Blueberries are highly coveted, but the coveted mountain fruit has been hard to find in much of northern Idaho and eastern Washington this year.
Pickers were able to locate some productive plants and beds, but often encountered healthy bushes with few or no berries.
“In general, this is not a very good year,” said Wayne Kasworm, a grizzly bear biologist for the US Fish and Wildlife Service who tracks blueberry production in the Selkirk, Cabinet, and Yaak mountain ranges.
With the changing climate, scientists like him are increasingly pursuing blueberries, which are an important food source for grizzly bears and other wildlife, and are also coveted by humans. Native Americans have harvested blueberries for thousands of years and continue to do so today. The small berries with a pleasant mix of sweet and tart are also attacked by recreational and commercial pickers. They are used to make pies, ice cream and other desserts, and added to pancakes, milkshakes and smoothies.
Grizzlies depend on the berries as their primary food source.
“I started looking at blueberries, in part because they’re a very big part of the bear diet,” said Tabitah Graves, a scientist with the US Geological Survey. “Glacier National Park, which is where most of my work is focused, blueberries make up over 50% of their diet in midsummer, so that’s a pretty big part and during the time they’re gaining fat to be able to overwinter. ”
In the course of studying plants, she learned how important they are to Native Americans and others, and how they play a small role in rural economies. Small restaurants and shops sell blueberry products, and some people make extra money by picking and selling them.
But not only humans and bears are looking for the berries.
“The other thing I learned doing this work is how many other species depend on blueberries. It’s really a key species,” Graves said. “We found coyotes, martens and weasels (with berries) and we took pictures of all kinds of birds and small mammals that also eat blueberries. I don’t know how important they are to all of these species, but I do know they are part of their diet.”
What makes a good blueberry?
Graves is studying what blueberry plants need at different stages of their development to produce berries and how the distribution of the plants might change in response to climate factors such as larger, more frequent, high-intensity wildfires.

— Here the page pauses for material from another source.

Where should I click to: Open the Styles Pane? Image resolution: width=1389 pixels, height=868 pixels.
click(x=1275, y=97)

She and a graduate student identified five species of bumblebees and other bees that help pollinate the plants. One of these, the western bumblebee, is in decline and a candidate for protection under the Endangered Species Act.

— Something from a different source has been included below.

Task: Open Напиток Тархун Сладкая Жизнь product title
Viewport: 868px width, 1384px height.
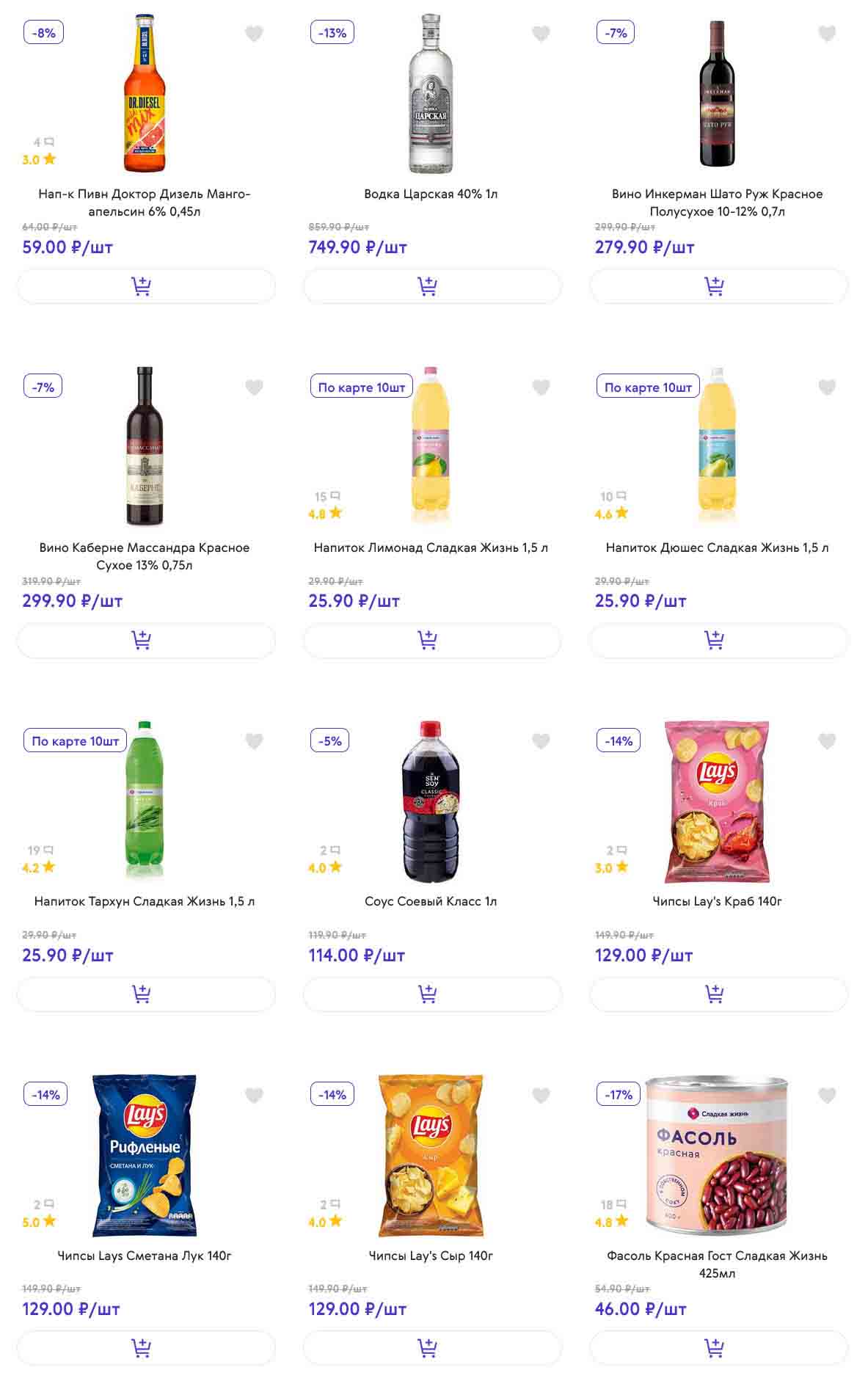Action: tap(145, 901)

“Occupancy dropped 93% between 1998 and 2018 across the western United States. It wasn’t quite as bad up here in the Northwest, which is good, but it’s a concern,” Graves said.
Researchers like her want to know how new fire regimes may affect the facility. Blueberries need lots of sun and tend to like the types of openings that fire often creates. When tree canopies close due to plant succession, berries are often shaded.
Some Native American tribes used fire to manage the blueberry’s habitat. But these burns were usually of low intensity. Today, many fires, caused in part by climate change and a build-up of biomass resulting from earlier firefighting, burn much more intensely.
“Fire used to be used on purpose to regenerate bush fields and get them to produce more blueberries, but now we have a different system and climate,” Graves said. “We don’t really know yet what the more serious fires are – what kind of impact that will have on (berry) distribution.”
Graves developed a method to track the distribution of blueberry plants by using aerial photography to capture the plant’s seasonal color change. They turn red in late summer and fall. She and her team used the paint to map the blueberry’s habitat and then conducted field visits to determine the method’s accuracy.
Janet Prevey, another USGS scientist, has studied how the plant might respond to climate change. It could get dramatic. Plants may be less common in some lower and drier locations. That could mean that blueberries are retreating from some of the plant’s southern ranges and encroaching on northern latitudes.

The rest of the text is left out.